Over the last decade, Dutch judges have issued rulings with regard to the crimes committed by the Dutch in Indonesia in 1945–1949 in a series of legal cases. The earliest and most famous one, from 2011, dealt with large-scale extrajudicial executions during a Dutch military operation in Rawagedeh in 1947. Interestingly, the judges in that case adopted the thin theory and applied domestic law. They did not invoke arguments of international law at all – without explaining why not – and only cited some rare references to it by the parties in the case. However, they did not accept the argument of the Dutch state that the events of 1947 were time-barred. They recalled that the crimes committed during the massacre were not only deemed unacceptable at the moment of the court case, in 2011, but already at the moment of their occurrence, in 1947. In rejecting the state’s prescription argument with an appeal to humanity, the court implicitly applied the humanity principles of the Martens clause, the Universal Declaration, and the Charter provisions about non-self-governing territories. In this sense, its judgment constituted a breakthrough for the surviving relatives. After 64 years, compensation was paid to the widows of some of those executed. It was the start of a broader compensation program and it led to official apologies. Thus, even if it largely ignored international law, the court accelerated a process of transitional justice that had been dragging on for decades.

* _SUPPLIED MATERIAL_:
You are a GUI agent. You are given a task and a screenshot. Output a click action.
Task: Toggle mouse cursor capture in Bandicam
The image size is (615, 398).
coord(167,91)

* _EXERCISE SET_:
**A)** Summarize the passage on Dutch court rulings in two sentences.
**B)** Answer these questions using the passage on Dutch court rulings, putting each answer on its own line with its matching mark:
(i) In what year did the Dutch military operation in Rawagedeh take place?
(ii) Which argument of the Dutch state did the judges refuse to accept?
(iii) After how many years was compensation paid to the widows of some of those executed?
**C)** According to the passage on Dutch court rulings, why did the judges reject the claim that the events of 1947 were time-barred? Answer in one or two sentences.
The data above come from a separate source that has no connection to the passage on Dutch court rulings.

* _FINAL ANSWERS_:
**A)** Over the last decade, Dutch judges have ruled in a series of cases on crimes committed by the Dutch in Indonesia in 1945–1949, the earliest being a 2011 case on large-scale extrajudicial executions in Rawagedeh in 1947, in which the court applied domestic law and did not invoke international law. The court nonetheless rejected the state's argument that the events were time-barred, and its judgment led to compensation for some widows, a broader compensation program and official apologies.

**B)**
(i) 1947.
(ii) The argument that the events of 1947 were time-barred.
(iii) 64 years.

**C)** The judges held that the crimes committed during the massacre were deemed unacceptable not only at the time of the court case in 2011 but already when they occurred in 1947. On that basis, they rejected the state's prescription argument with an appeal to humanity.